The University of Memphis Art Museum kicks off the “Everything Can Be Different,” exhibition tonight with a performance art piece where women wait... and wait... and wait.
The piece, “Rebecca Is Waiting for Anna, Anna Is Waiting for Cecelia, Cecelia Is Waiting for Marie …,” involves women volunteers waiting at a table in the museum. Each sits for 15 minutes before the next volunteer replacement shows up.
“The piece can also be seen as a psycho-social experiment,” said author and performance artist Elin Wikström. “I’m asking the women to be part of a chain of trust.
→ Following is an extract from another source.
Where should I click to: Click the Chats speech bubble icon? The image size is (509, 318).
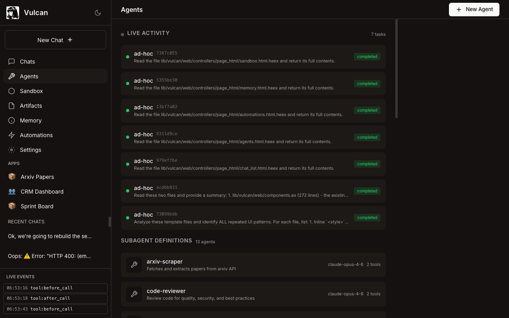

They have to trust that their replacements will show up.”
Wikström said the women’s trust is usually well-founded.
“Out of 12 performers, only maybe two will not show up,” she said, and the women are free to do whatever they want in their 15 minutes.
“Some women make up stories about what they’re waiting for and some just tell about the exhibit,” Wikström said. “There are actually some people who come in and just sit down at the table, not knowing it’s a performance.”
The piece was first performed at a 1994 solo show in Sweden.
“Two weeks prior to the show, I went to any place where women gathered to try to get volunteers,” she said. “I went everywhere from the women’s clinic to hardcore feminist groups and told them about the idea.”
According to Wikström, this idea toys with the concept of waiting for a meeting with somebody.
“It’s like when you’re meeting somebody and you’re the first one there,” she said. “You’re waiting for the other person and you go through a lot of emotions. You’re worried about what happened to them, angry they’re late, and it’s also a loss of prestige because people are thinking, ‘Oh, she got stood up.’”
The performance is also to give people an alternate view of women.
“In commercials and film, women are always given an image of waiting,” she said. “Waiting to grow up, waiting to meet Mr. Right, waiting to have kids and waiting for those grown kids to come visit them. It’s always a passive idea of waiting. So for once, I wanted the women to be waiting for each other.”
This kind of contemporary art is part of a long tradition of performance which originated in the Sixties.
“Performance art started with women in the Sixties and Seventies,” Wikström said. “They reacted very strongly to the fact that the art world was dominated by men. So they stopped painting because it was seen as a male genius. Women had no role in art history so they started working with everyday situations.”
Today, performance art is growing in popularity.
“I’m a professor in Northern Sweden and I notice that now, students see no hierarchy between mediums,” Wikström said. “Now an idea can go through all mediums. Art is moving more from a noun or an adjective to a verb.”
The piece will be performed on alternating Tuesday and Friday afternoons from 1 to 4 p.m. starting Feb. 22 and running through April 13. At each showing, 12 volunteer performers will be needed.
“I visited the sororities around campus, and I promoted the piece to the fine arts department to get volunteers,” Wikström said. “But I’m interested in any woman around campus to take part, including faculty members to create more of an age variety.”